The US Navy has a deep rooted culture of literary and scholarly pursuits born out of the need for self-sufficiency. While at sea for months at a time with very little communication from home, naval officers had a need for a well rounded education to help make necessary decisions. World War II helped to further this tradition as many academics were pressed into military service. The tradition stretches from shipboard libraries in the early US Navy to those who have served in the Navy and went on to become authors and historians. 

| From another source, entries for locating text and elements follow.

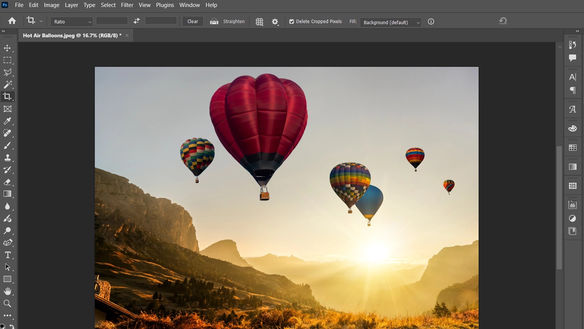
Task: Select the Move tool
Action: (x=7, y=48)
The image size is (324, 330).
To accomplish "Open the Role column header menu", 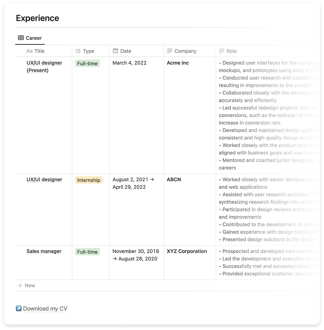I will click(268, 51).
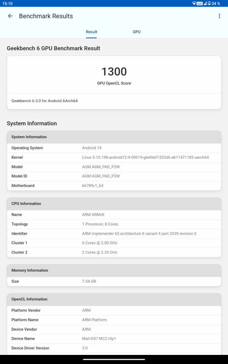Tap the clock in status bar

click(x=7, y=3)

Writings range from tales of the sea and biographies of famous naval officers by Herman Melville and James Fennimore Cooper, to books on Naval Strategy by Alfred Mahan. The author James Mitchner was a contributor to the US Naval Administrative Histories of World War II, most likely the section on the Pacific. The Navy has also produced many historians that have made major contributions to naval history. Samuel Eliot Morrison comes to mind as well as William Sims. Our collections include many volumes written by both Navy officers and enlisted men, too many to list, and even a certificate for William Sims’ 1921 Pulitzer Prize in History. We also have a few collections of naval personnel who were book collectors and donated them to our library; of note are the George Henry Preble Collection  and the Rodgers Family Collection .

 
 
 
  • http://coldisthesea.blogspot.com/ Cold is the Sea

    Without a doubt former and active duty sailors have produced a rich trove of literature as a Naval legacy. My personal favorite novel by a US Navy (mustang) officer is “Delilah” by Marcus Goodrich. Truly an incredible piece of work on an underrepresented era of US Navy history.

  • Navy Library

    We have 2 copies of “Delilah” in our collection. One of them is an edition that was specifically printed for ditribution by the Army and the Bureau of Naval Personnel to soldiers and sailors serving overseas during World War II. Thanks for the suggestion of another great book.

  • BJ Armstrong

    It is ironic though, with the generally anti-intellectual feelings of the vast majority of naval leadership through the ages. Remember CAPT A.T. Mahan’s 1893 fitrep from Admiral Ramsey? “It is not the business of a naval officer to write books.”